In most European capitals driving a car is a blood sport and you are the quarry. Parking is a nightmare and clamping a clear and  present danger. If you transgress, and nowadays we are all observed electronically every step of the way, you will be fined or prosecuted. On-the-spot fines are more like US$60.00 for starters than $10.00, and only someone of a pathologically disputatious nature with the money and the time to burn is likely to go to court to argue the toss, innocent or not. Things are getting even worse now that the authorities have acquired the habit of franchising off much of the penalties for minor road infractions to the private sector.
 
Are things truly so very different in essence? It begins to seem more like convergence to me…..
 
It’s a Mechanized Force…..
In the old days, not so long ago, before the Bali police got all these new cars they now seem to have in such abundance, the advise foreigners would give themselves was first off, to have shaded windows so the cops couldn’t see you were a foreigner and thus a prime prospect; and second, never catch their eye or look at them, so you could drive on without seeing them waving you down. That way, the theory was, you usually got away with it, unless it was a “honey-pot” spot and they had a motorbike to send after you.
 
In my humble opinion, Bali has an opportunity here to be a shining light unto the world. Truly rotten cops can and do infect police forces everywhere, but thankfully the police are usually ordinary, decent men and women trying to do a difficult job.
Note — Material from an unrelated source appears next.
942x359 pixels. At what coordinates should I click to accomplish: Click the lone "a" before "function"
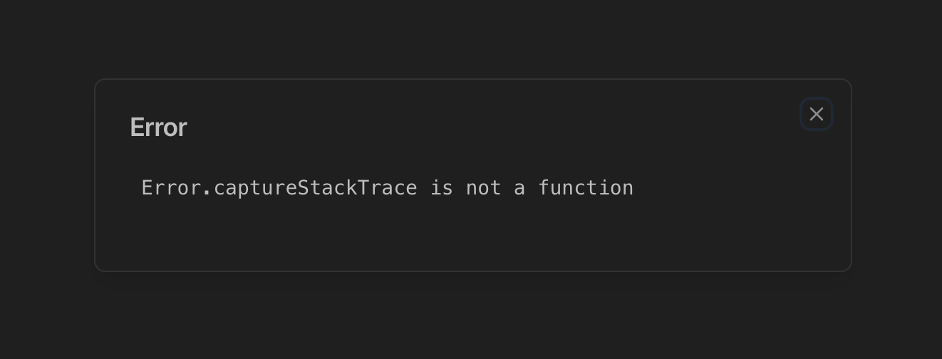coord(519,188)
So let’s leave out the unfair stitch-up, pure and simple. My guess is that they are not that common anyway.
 
In a Perfect World……
So, given that there is some infringement to warrant the occasion, my suggestion is a workable hybrid of the formal and the informal that instantly abolishes corruption in this vexéd sector. On-the-spot fines should be authorised, And, Yes! Traffic policemen should be required to issue receipts. However, since they fill in the form, they put down a lesser amount than they actually take in from the offending driver.  In this way, the policeman issuing a Rp 100,000 ticket to a driver records a Rp. 50,000 offence and pockets Rp. 50,000 as “commission”. Bali’s exchequer, hopefully, will receive the other Rp. 50,000 or portion thereof to improve the roads (well, that may be expecting too much....). So just as in America, the UK and Australia, where franchised commission agents legally persecute honest motorists, you have in Bali honest traffic cops working on commission and doing their job, while the entire community benefits, to some extent at least, from the proceeds. Yey!
 
Thus, when half of Bali’s police force are out in force on their monthly fund drive, manning a road block stopping all Westbound traffic on the Sunset Highway for a day, and Eastbound the next, every one of us can be happy. Non-defaulting motorists can proceed on their virtuous way unharrassed. The erring motorist can cheerfully pay a reasonable sum for his or her fault, for which he receives a receipt preventing him having to pay again for the same infraction twice in the same day. The individual policeman augments his meagre salary in a relatively honourable way, and the balance of monies raised will go to his colleagues and superiors, while some of it (more of it than now I suspect) may find its way into the coffers of the Bali government for the benefit of the community as a whole. Brilliant!
 
Now can anyone spot the flaw(s)? If you can, don’t bother to write in.